** start of Provided entries **

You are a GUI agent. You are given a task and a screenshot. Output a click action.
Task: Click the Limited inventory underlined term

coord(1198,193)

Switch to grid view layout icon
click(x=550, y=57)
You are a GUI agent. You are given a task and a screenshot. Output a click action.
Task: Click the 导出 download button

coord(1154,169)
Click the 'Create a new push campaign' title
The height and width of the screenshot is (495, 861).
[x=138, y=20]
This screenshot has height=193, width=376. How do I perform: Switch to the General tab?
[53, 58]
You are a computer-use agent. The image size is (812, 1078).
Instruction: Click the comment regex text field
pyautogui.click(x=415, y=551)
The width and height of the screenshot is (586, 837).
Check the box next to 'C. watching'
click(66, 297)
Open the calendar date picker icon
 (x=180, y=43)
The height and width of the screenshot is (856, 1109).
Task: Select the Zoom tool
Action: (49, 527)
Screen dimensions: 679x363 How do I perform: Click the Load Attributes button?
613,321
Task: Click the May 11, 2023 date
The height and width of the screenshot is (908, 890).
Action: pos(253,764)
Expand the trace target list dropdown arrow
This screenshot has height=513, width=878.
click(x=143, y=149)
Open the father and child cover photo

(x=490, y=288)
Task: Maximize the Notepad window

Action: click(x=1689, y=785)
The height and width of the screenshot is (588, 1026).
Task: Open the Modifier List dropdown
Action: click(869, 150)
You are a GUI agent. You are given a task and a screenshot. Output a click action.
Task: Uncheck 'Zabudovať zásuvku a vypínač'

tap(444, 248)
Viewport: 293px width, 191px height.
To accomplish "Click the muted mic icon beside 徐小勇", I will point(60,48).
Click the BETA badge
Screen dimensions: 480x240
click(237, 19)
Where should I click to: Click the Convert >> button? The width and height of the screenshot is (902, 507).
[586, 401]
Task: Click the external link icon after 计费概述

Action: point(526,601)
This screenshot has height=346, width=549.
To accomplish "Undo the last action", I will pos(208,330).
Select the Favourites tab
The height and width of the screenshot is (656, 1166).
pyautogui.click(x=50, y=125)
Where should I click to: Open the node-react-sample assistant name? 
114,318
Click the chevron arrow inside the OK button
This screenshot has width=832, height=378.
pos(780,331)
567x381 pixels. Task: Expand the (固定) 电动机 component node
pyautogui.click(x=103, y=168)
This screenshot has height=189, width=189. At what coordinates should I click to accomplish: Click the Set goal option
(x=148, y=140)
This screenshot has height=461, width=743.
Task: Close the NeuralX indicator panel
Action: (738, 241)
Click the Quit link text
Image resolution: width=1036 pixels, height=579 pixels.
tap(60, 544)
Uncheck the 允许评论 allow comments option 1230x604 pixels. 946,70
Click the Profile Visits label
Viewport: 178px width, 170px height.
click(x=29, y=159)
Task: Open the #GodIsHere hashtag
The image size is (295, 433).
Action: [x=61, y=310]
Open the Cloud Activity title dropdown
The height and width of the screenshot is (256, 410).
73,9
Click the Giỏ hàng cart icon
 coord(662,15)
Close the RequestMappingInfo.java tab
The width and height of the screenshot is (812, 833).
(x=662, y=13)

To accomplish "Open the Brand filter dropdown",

** end of Provided entries **

* Written instruction *
Copy out the lines of the records above verbatim, beginning with the line that contains "Task: Open the #GodIsHere hashtag" and continuing through the line that contains "(x=662, y=13)", both ends included.

* Task output *
Task: Open the #GodIsHere hashtag
The image size is (295, 433).
Action: [x=61, y=310]
Open the Cloud Activity title dropdown
The height and width of the screenshot is (256, 410).
73,9
Click the Giỏ hàng cart icon
 coord(662,15)
Close the RequestMappingInfo.java tab
The width and height of the screenshot is (812, 833).
(x=662, y=13)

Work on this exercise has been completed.